Festivals offering historical reconstructions are finding favour with both the public and academics.
These days, popular culture draws heavily on the Middle Ages, Ancient Rome, or the Viking era to come up with work that will create a buzz around the world. You only have to think of Gladiator, the Game of Thrones saga, or The Lord of the Rings. And on the back of this craze for all things historical, festivals involving ultra-realistic reconstructions are attracting more attention all the time. According to Karine Meylan, those which claim to bring history to life range ‘from blockbusters with no academic basis to genuine attempts to further the debate and showcase the latest in research.’ As part of her archaeology thesis, the doctoral student is particularly interested in this method’s potential as a tool for communication.
For many years, museums concentrated on collecting and preserving objects. And exhibitions made little or no effort to explain the context behind the relevant discovery or the history of exhibits. ‘There is a real awareness these days, particularly among archaeologists, that we need to communicate with and guide the public. This also means encouraging people to reflect and to build on their own experience.’
In this age of online encyclopaedias, everyone can find the information they need to know about any subject of their choice. This means that academics need to add another kind of value in order to satisfy an increasingly well-informed public. ‘And this involves dialogue,’ confirms the doctoral student. ‘The key to bringing history to life is to engage in debate.’ The kind of intercourse that helps people to fill gaps in their knowledge.
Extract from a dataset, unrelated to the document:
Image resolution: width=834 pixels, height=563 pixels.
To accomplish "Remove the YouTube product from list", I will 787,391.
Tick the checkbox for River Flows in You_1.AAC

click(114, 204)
Because with the proliferation of cultural objects, as well as history festivals and theme parks, many errors are going unnoticed. For example, while the houses in Asterix’s village are round in the cartoon, the real houses the Gauls lived in were actually square. And the Celts did not walk about covered in tattoos or animal skins either. ‘The biggest disparities we see relate to the Medieval period. Events portraying the Middle Ages often take the form of big festivals for the wider public or tourists combining folklore with elements of fantasy. The problem is less evident with festivals dedicated to the Roman period, which are often organised by museums and archaeologists.’
Watching out for historical absurdities
So it is a case of not going too far and letting the odd historical absurdity creep in. Or even just making things up. ‘The public are asking more and more questions at events, often based on what they know or think they know. Depending on what we get asked, we owe it to ourselves to reply that certain elements are really just hypotheses rather than facts. Archaeology is not an exact science. Much of the progress made in the field involves a degree of interpretation.’
When it comes to setting up workshops or suggesting reconstructions, academics draw on material such as written sources or individual objects. But these cannot tell us everything. ‘It is very difficult or even impossible to interpret ways of thinking or reactions, for example. Which is why we always make sure we say there is a degree of interpretation based on the most likely hypotheses.’
While living history events have certainly gained in prominence in many countries, Switzerland is rather lagging behind. The doctoral student feels that improving communication with regard to archaeology would lend legitimacy to a discipline which desperately needs it. And this applies to both the public and potential financial backers. ‘I feel our discipline lacks a certain theoretical reflection, especially in Switzerland, about what it can do for the wider population, whereas this particular branch – known as public archaeology – is highly developed in countries like England.’